--- Required actions ---
- a) In the forum thread about electrical problems on a Bessacarr E435, reproduce the passage from "Bessacarr E435 Model" up to and including "to work fine.", replacing "Auxiliary Fusebox" with "Secondary Fusebox".
- b) According to the forum thread about electrical problems on a Bessacarr E435, which fuse turned out to be blown?
- c) Continue the forum thread about electrical problems on a Bessacarr E435 from the point where it stops.

--- Document excerpt ---
+--

# Electrical problems on Bessacarr E435



## Zebadee (Feb 25, 2010)

Bessacarr E435 Model year 2008 
Hi 
I posted on another part of the forum but it is probably more relevant on this section, I have narrowed down my problem to the fact there is no power going to fuse F4,5,6,7 on the Auxiliary Fusebox behind the drivers seat. (Ducato X250) 
I am guessing there must be a relay that controls the power going to these fuses & the heavy red electrical wiring on the terminal block at the base of the fuse board which also has no power , but which relay controls this? and where is it, there are a couple of relays on the board but are very unwilling to come off, I don't want to force it in case I break the board. 
The brown heavy wiring midway up the fuse board again on a screw in terminal is live, I take it this is the main feed into the board. All the other fuses on the board have power and appear to work fine. 
The fuses not getting power are Fridge, Towing, D+Towing, marker lights. 
The fridge is receiving power on 240 volts and works on gas so the problem is confined to the fuse board somehow? I believe that 2008 was the only year Swift Bessacarr used this fuse board. ( I wonder why)


----------



## Zebadee (Feb 25, 2010)

*Happy Days Problem solved*

 Hi

My electrical problem is solved and all with 1 fuse which I wouldn't have thought of at all. 
The more I puzzled over the problem the more I was convinced that the heavy red wiring screwed to the fuse box should be live, at least with the ignition on. I decided to remove the plastic panelling along the base of the door post beside the drivers door & managed to trace the joint/connector between Fiat wiring and MH wiring, having found that and checked for a circuit and found none, I also managed to see that this wiring did not go to the main fuse box under the dash or in the engine compartment but along the floor to the battery compartment under the passenger floor well. I don't know if many of the owners of the X250 Ducato have even checked the battery position but it is quite a job to get into, just as well the battery is a sealed unit. Anyway there are 3 fuses of what I would describe as industrial quality attached to the positive cabling to the battery. 150 amp, 70 amp, & 50 amp. What on earth in this van needs a 150 amp protection, you wouldn't find that size of fuse on the main electricity connection to your house. 
The 50 amp was blown, how it blew I do not know but everything worked as soon as it was replaced. I would not have thought there would have been fuses attached to the battery terminal in a compartment with a substantial cover secured by 3 bolts under the floor covered by a plastic flooring which is fixed by fasteners and further carpeting. Only the Italians could think of that as being accessible.

+--

--- Information shown ---
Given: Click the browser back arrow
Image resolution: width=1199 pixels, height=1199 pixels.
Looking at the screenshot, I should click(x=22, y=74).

+--

--- The results ---
- a)
Bessacarr E435 Model year 2008 
Hi 
I posted on another part of the forum but it is probably more relevant on this section, I have narrowed down my problem to the fact there is no power going to fuse F4,5,6,7 on the Secondary Fusebox behind the drivers seat. (Ducato X250) 
I am guessing there must be a relay that controls the power going to these fuses & the heavy red electrical wiring on the terminal block at the base of the fuse board which also has no power , but which relay controls this? and where is it, there are a couple of relays on the board but are very unwilling to come off, I don't want to force it in case I break the board. 
The brown heavy wiring midway up the fuse board again on a screw in terminal is live, I take it this is the main feed into the board. All the other fuses on the board have power and appear to work fine.

- b) The 50 amp fuse attached to the positive cabling at the battery.

- c)
:roll: :wink:


----------



## rayc (Jun 3, 2008)

*Re: Happy Days Problem solved*



Zebadee said:


> Hi
> 
> My electrical problem is solved and all with 1 fuse which I wouldn't have thought of at all.
> The more I puzzled over the problem the more I was convinced that the heavy red wiring screwed to the fuse box should be live, at least with the ignition on. I decided to remove the plastic panelling along the base of the door post beside the drivers door & managed to trace the joint/connector between Fiat wiring and MH wiring, having found that and checked for a circuit and found none, I also managed to see that this wiring did not go to the main fuse box under the dash or in the engine compartment but along the floor to the battery compartment under the passenger floor well. I don't know if many of the owners of the X250 Ducato have even checked the battery position but it is quite a job to get into, just as well the battery is a sealed unit. Anyway there are 3 fuses of what I would describe as industrial quality attached to the positive cabling to the battery. 150 amp, 70 amp, & 50 amp. What on earth in this van needs a 150 amp protection, you wouldn't find that size of fuse on the main electricity connection to your house.
> ...


These are not just normal fuses. One for example protects the cable to the starter motor. In the event of a direct short in the starter motor the battery positive would be directly connected to earth and this fuse should prevent a fire. The remainder of the fuses protect the other fuse boxes which are also fed by heavy cables.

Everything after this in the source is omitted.